> **WHAT YOU NEED TO DO**:
Answer these questions using the passage on explicit ND-range kernels.
(a) What does the second form of parallel kernel use in place of the flat execution range of basic data-parallel kernels?
(b) According to the passage, what two things keep explicit ND-range kernels from being completely prescriptive?
(c) What can each program instance in an ND-range kernel query?

> **PASSAGE TO READ**:
+++

Simplified definition of the item class

Explicit ND-Range Kernels

The second form of parallel kernel replaces the flat execution range of basic data-parallel kernels with an execution range where items belong to groups and is appropriate for cases where we would like to express some notion of locality within our kernels. Different behaviors are defined and guaranteed for different types of groups, giving us more insight into and/or control over how work is mapped to specific hardware platforms.

These explicit ND-range kernels are thus an example of a more prescriptive parallel construct—we prescribe a mapping of work to each type of group, and the implementation must obey that mapping. However, it is not completely prescriptive, as the groups themselves may execute in any order and an implementation retains some freedom over how each type of group is mapped to hardware resources. This combination of prescriptive and descriptive programming enables us to design and tune our kernels for locality without impacting their portability.

Like basic data-parallel kernels, ND-range kernels are written in a SPMD style where all work-items execute the same kernel "program" applied to multiple pieces of data. The key difference is that each program instance can query its position within the groups that contain it and can access additional functionality specific to each type of group.

+++

> **DATA SEGMENT**:
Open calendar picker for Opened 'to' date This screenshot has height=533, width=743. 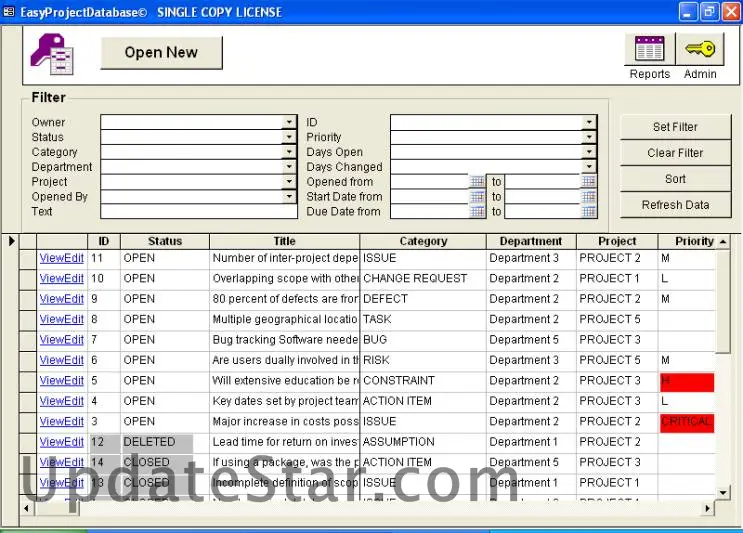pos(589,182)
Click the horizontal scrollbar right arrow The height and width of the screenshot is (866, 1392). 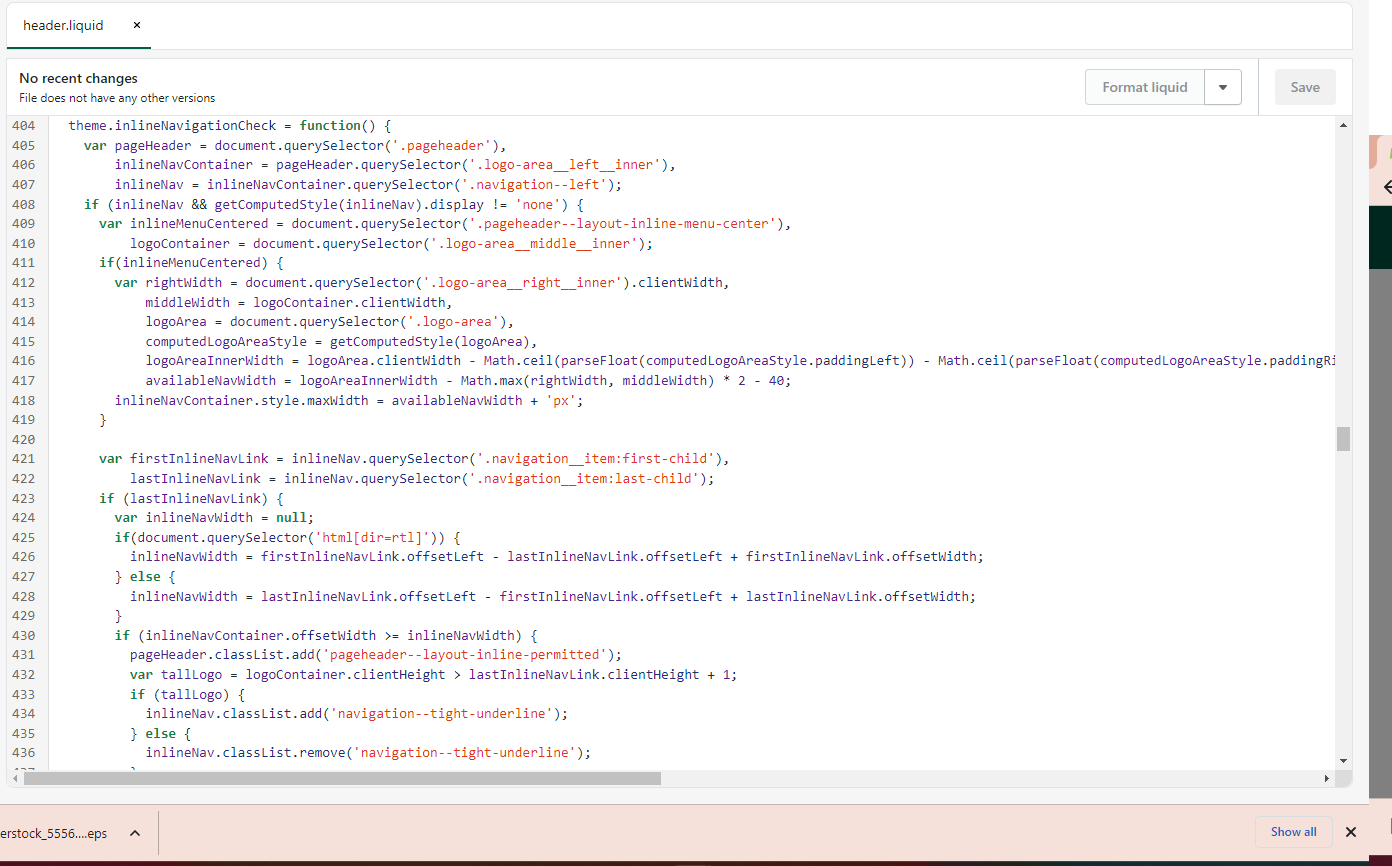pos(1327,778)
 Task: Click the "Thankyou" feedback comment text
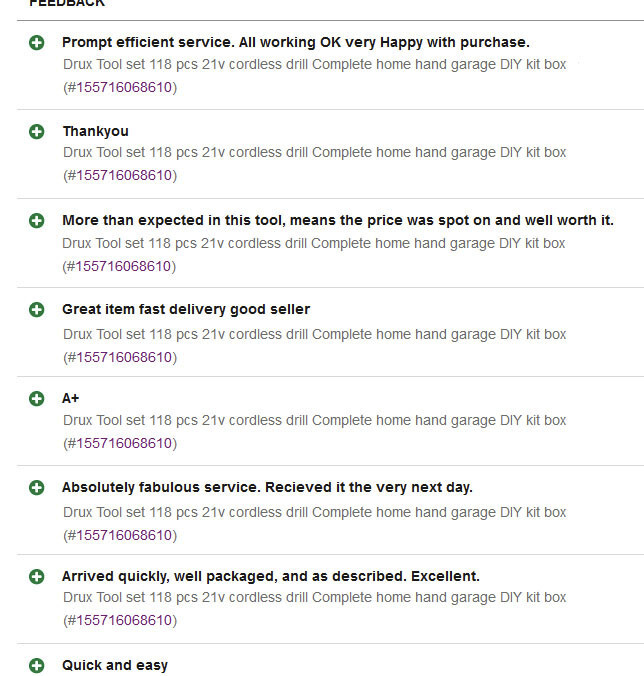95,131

+++

> **SOLVED EXERCISE**:
(a) It uses an execution range where items belong to groups.
(b) The groups themselves may execute in any order, and an implementation retains some freedom over how each type of group is mapped to hardware resources.
(c) Each program instance can query its position within the groups that contain it.